**Tasks and exercises:**
a) Answer these questions about the earthworm passage:
(i) How long can some members of the earthworm family grow?
(ii) What do earthworms excrete during mating that lets each worm absorb the other's sperm?
(iii) What do the mucus rings become once they fall to the ground?
b) Reproduce the part of the earthworm passage starting with "All earthworms generally" and going on through "become protective casings.".

**Passage to read:**

● ● ● ● ●

The earthworm family includes several different species of invertebrates that live in most parts of the world. These animals can vary significantly in terms of size, with some being as small as half an inch (about a centimeter) and others being over 20-feet-long (about 6 meters). They are generally brownish in color, and they have segmented bodies, which contract and relax to produce simple locomotion. Animals in the earthworm family are known to eat nutrients left over by decomposing plant matter in soil, and most scientists think they are very important to the ecosystem. Earthworms are generally blind and deaf, but their skin is covered in cells that allow them to taste the soil and detect light.
All earthworms generally have reproductive parts from both sexes. This means that they can produce both sperm and eggs, and when they mate, both worms produce separate offspring. The earthworm mating process generally involves the worms tangling up with each other and excreting mucus that allows each worm to absorb the other's sperm. After that, the worms generally use the sperm to fertilize eggs inside their bodies. These eggs are released inside mucus rings that form on the outside of each worm’s body and eventually fall to the ground, where they become protective casings.

● ● ● ● ●

**Given data:**
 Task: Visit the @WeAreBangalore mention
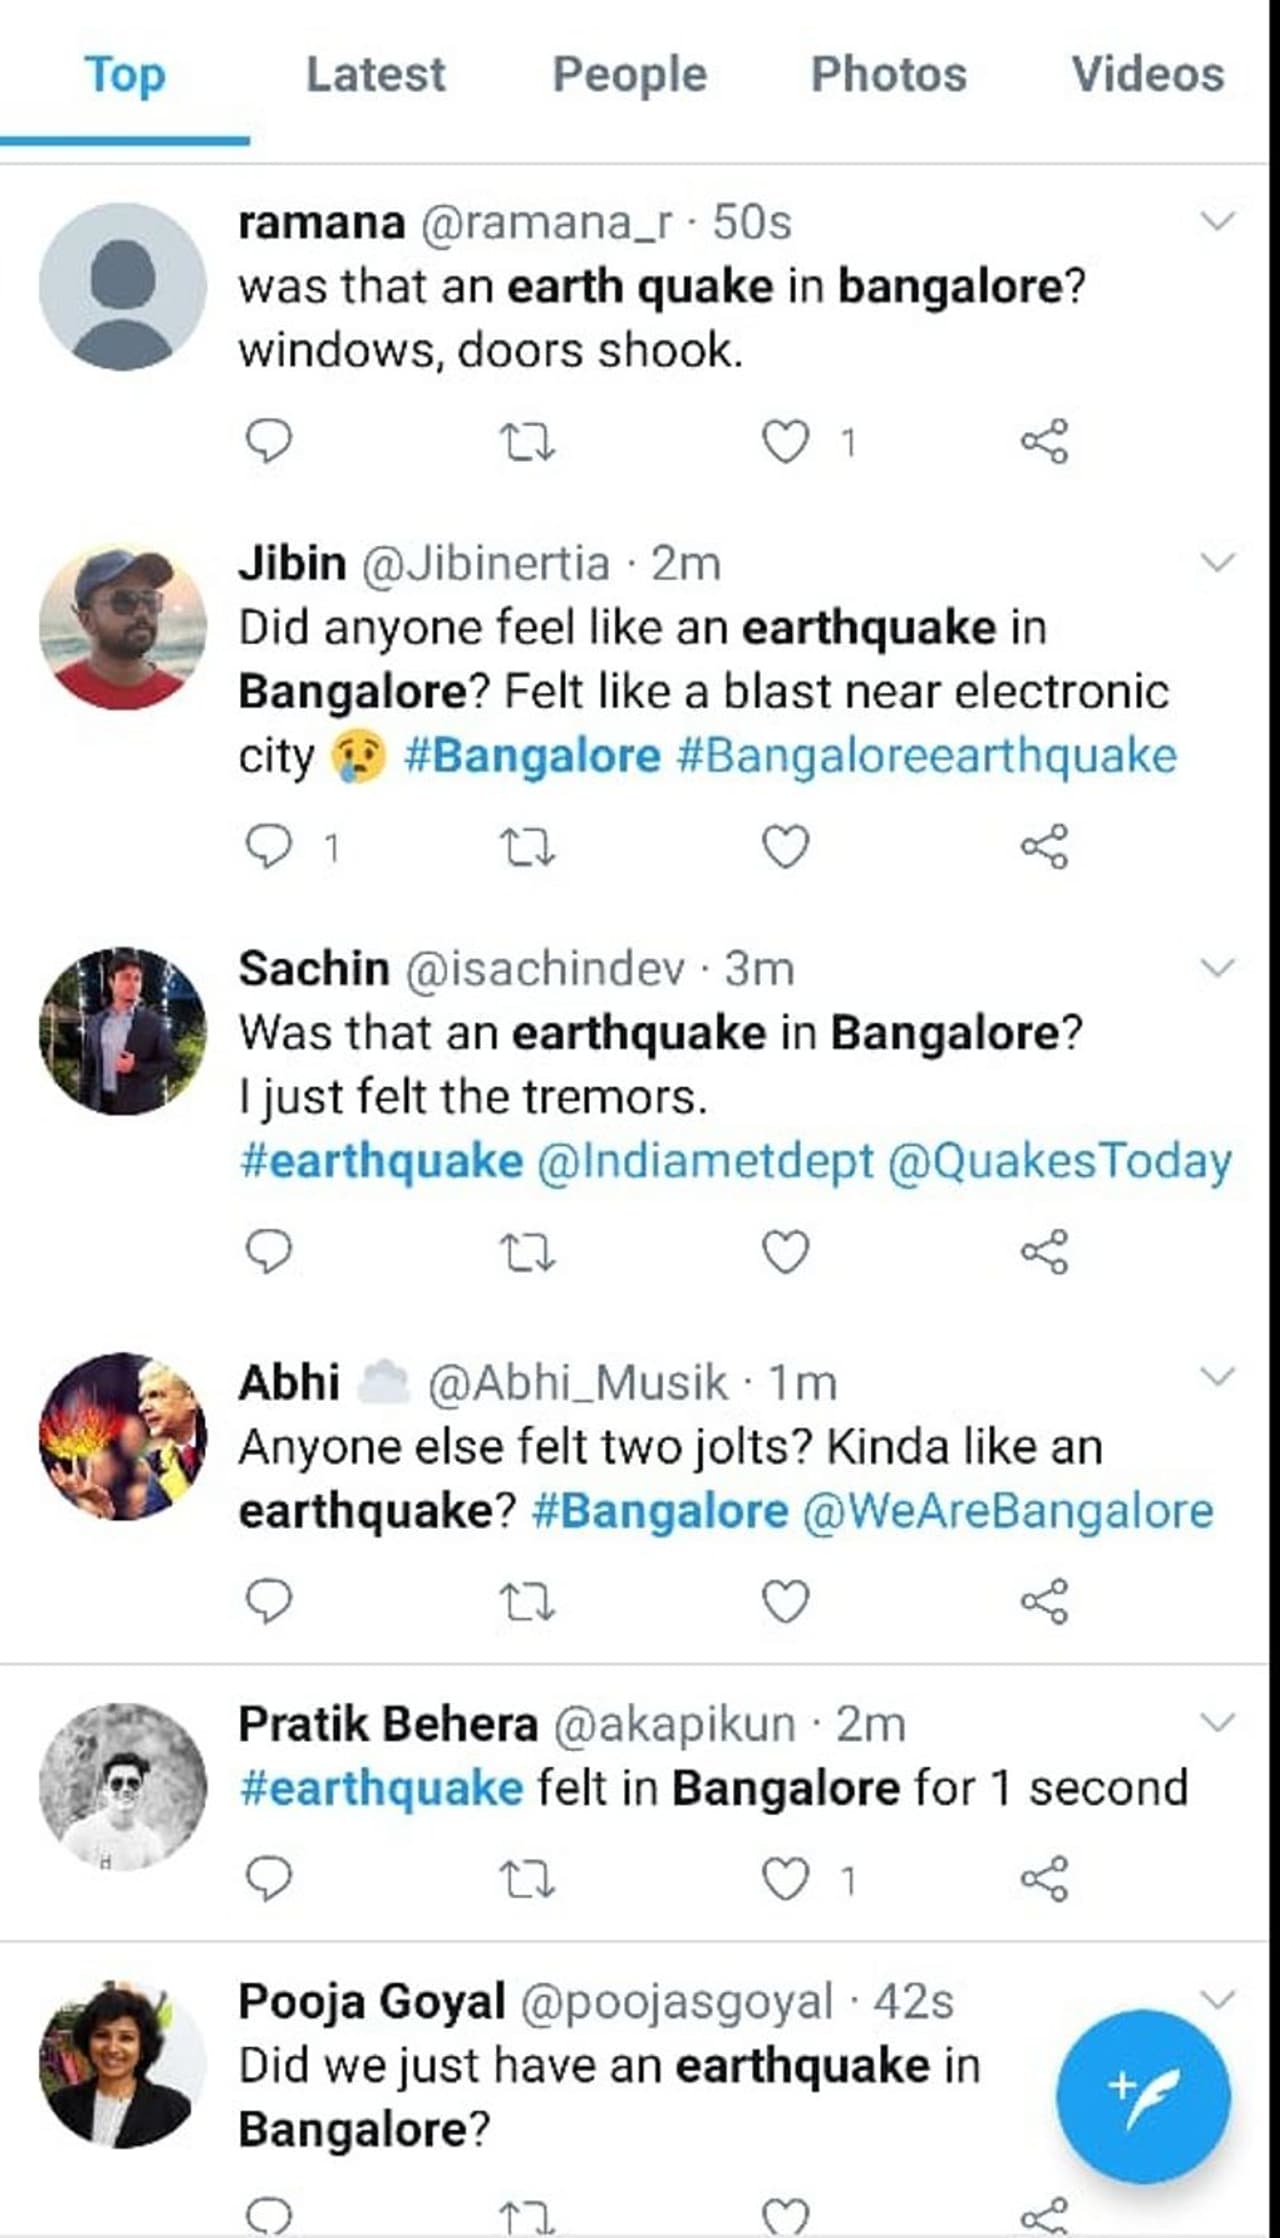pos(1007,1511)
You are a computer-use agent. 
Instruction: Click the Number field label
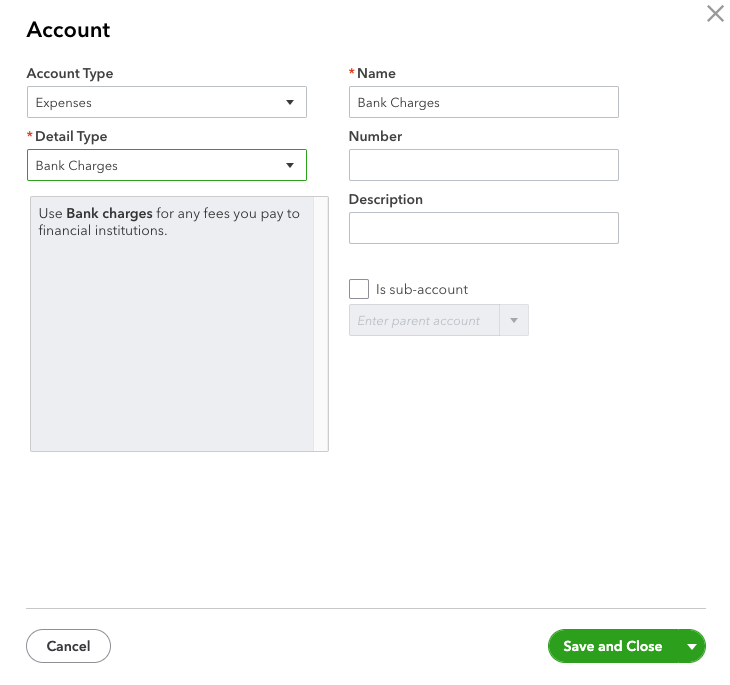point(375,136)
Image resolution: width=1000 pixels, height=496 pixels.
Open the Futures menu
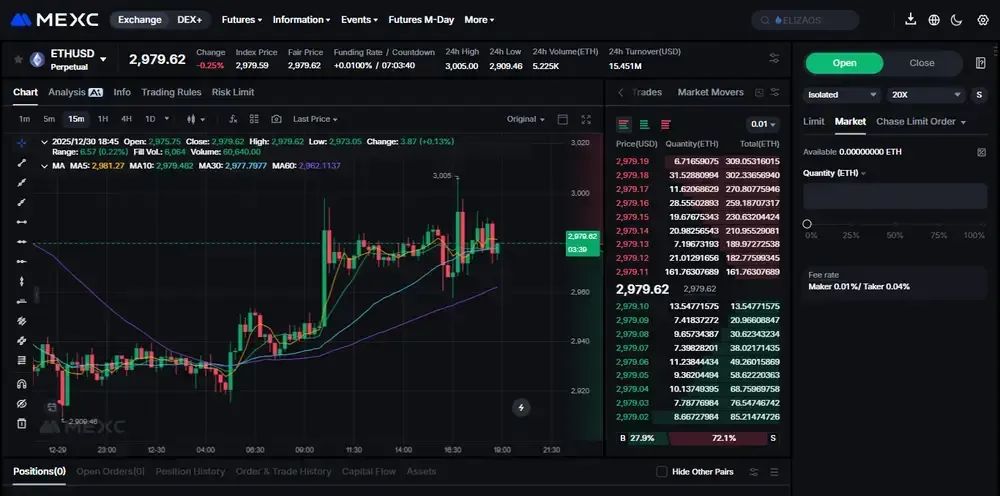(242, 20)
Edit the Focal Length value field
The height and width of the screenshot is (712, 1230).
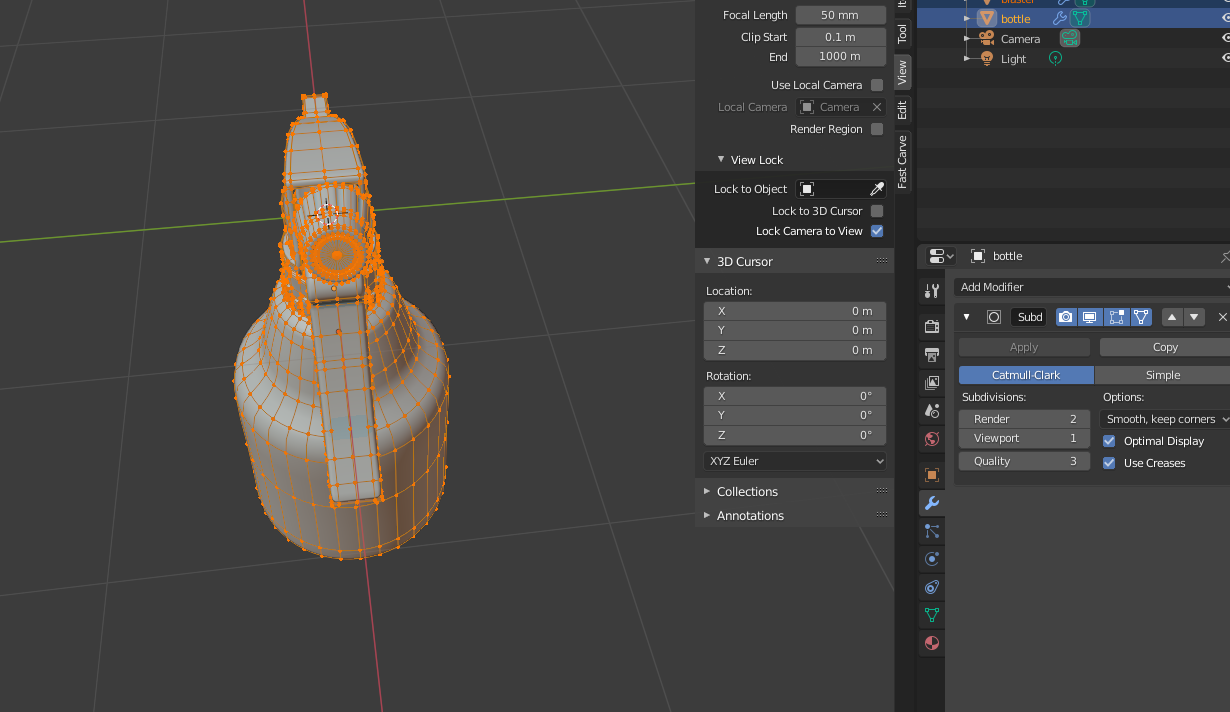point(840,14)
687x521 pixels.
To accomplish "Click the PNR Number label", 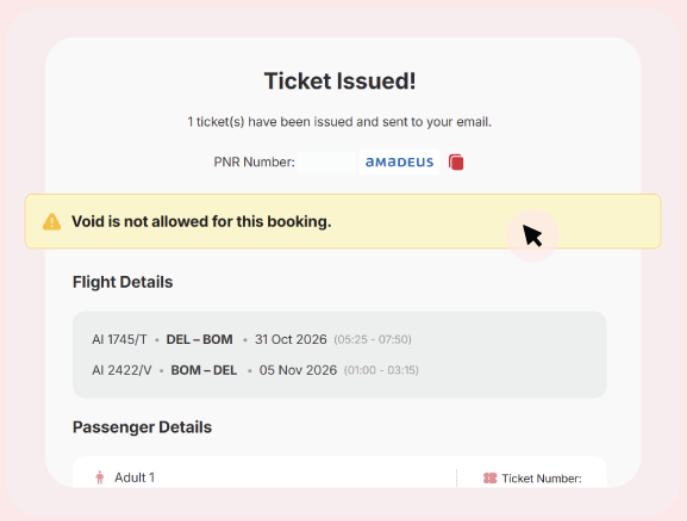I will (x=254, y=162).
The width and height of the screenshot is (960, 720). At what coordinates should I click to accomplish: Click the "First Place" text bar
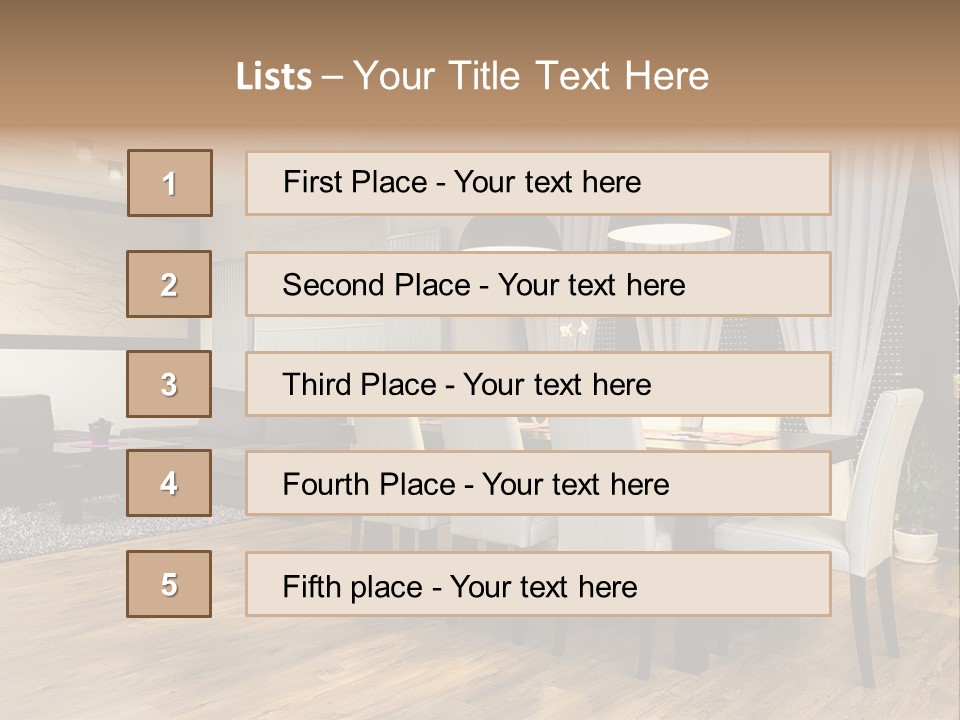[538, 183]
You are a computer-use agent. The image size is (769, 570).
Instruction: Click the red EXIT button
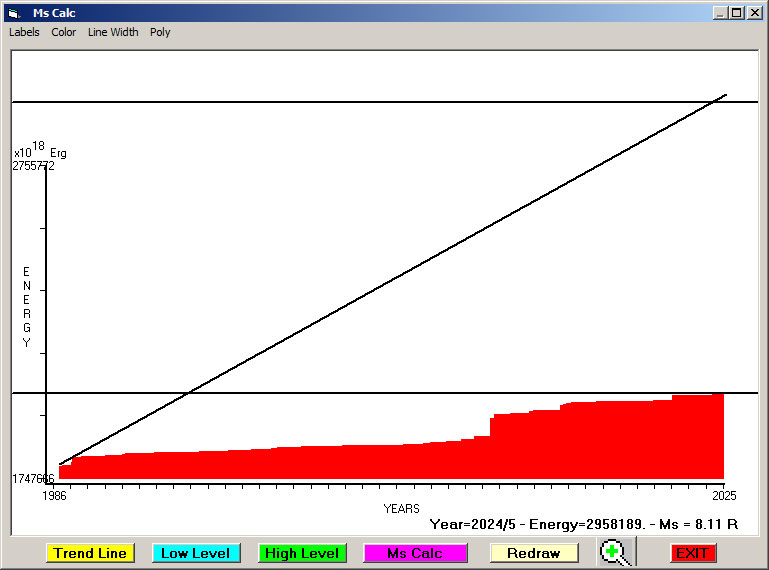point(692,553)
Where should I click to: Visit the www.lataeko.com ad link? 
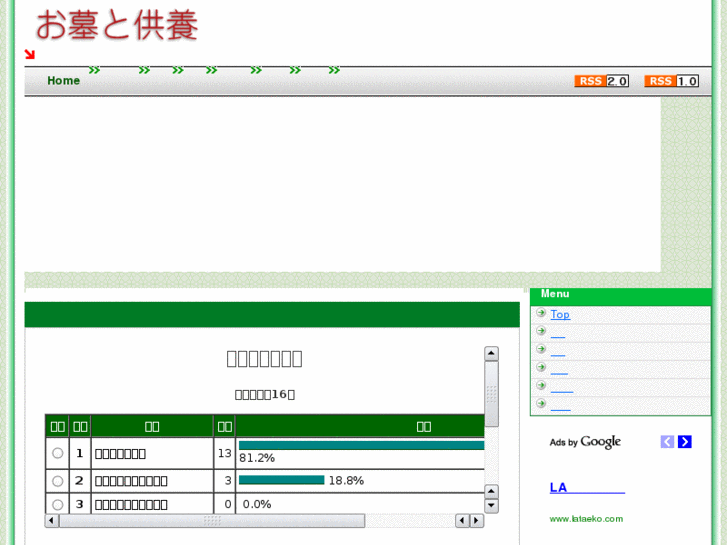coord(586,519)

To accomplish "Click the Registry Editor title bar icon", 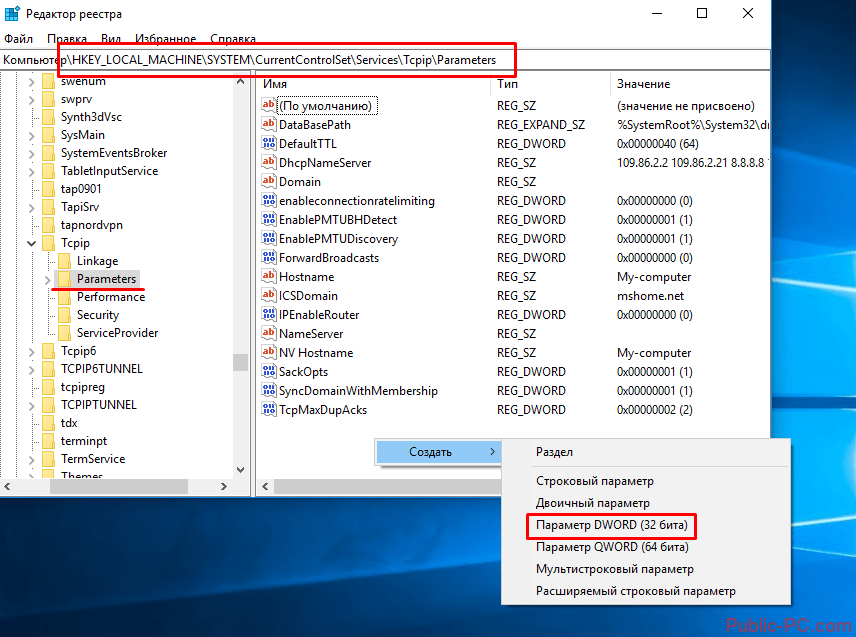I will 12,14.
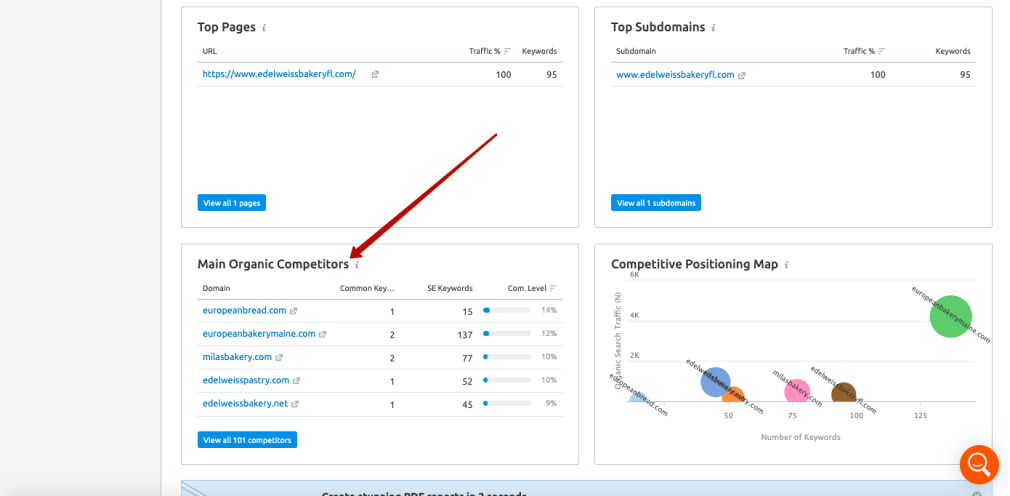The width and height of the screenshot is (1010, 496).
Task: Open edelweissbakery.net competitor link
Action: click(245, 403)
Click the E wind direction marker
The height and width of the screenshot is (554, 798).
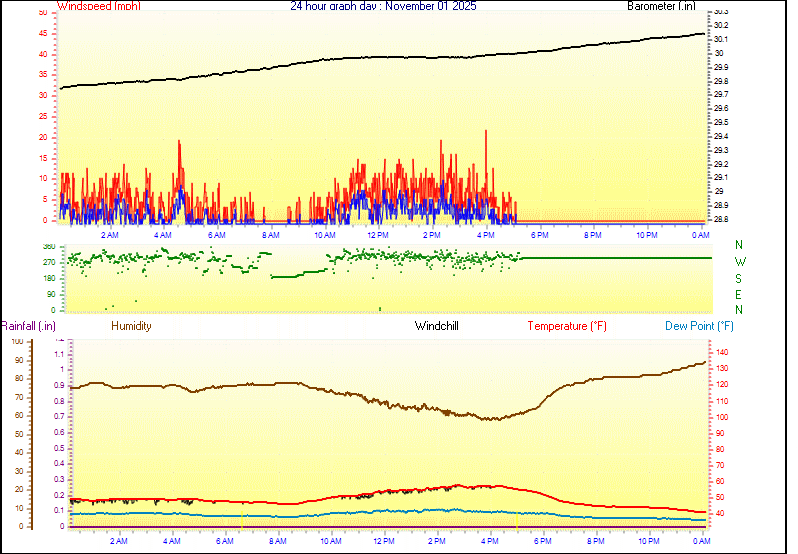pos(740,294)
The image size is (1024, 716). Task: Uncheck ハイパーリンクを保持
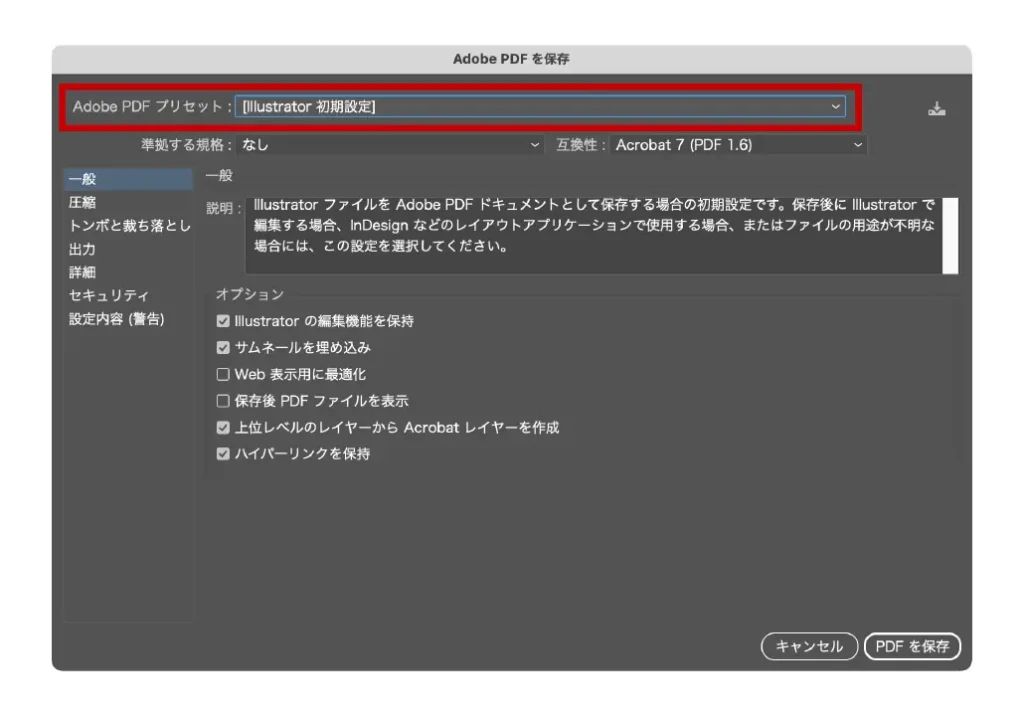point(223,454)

● ● ● ● ●

**Responses by item number:**
a)
(i) Over 20 feet long (about 6 meters).
(ii) Mucus.
(iii) Protective casings.

b)
All earthworms generally have reproductive parts from both sexes. This means that they can produce both sperm and eggs, and when they mate, both worms produce separate offspring. The earthworm mating process generally involves the worms tangling up with each other and excreting mucus that allows each worm to absorb the other's sperm. After that, the worms generally use the sperm to fertilize eggs inside their bodies. These eggs are released inside mucus rings that form on the outside of each worm’s body and eventually fall to the ground, where they become protective casings.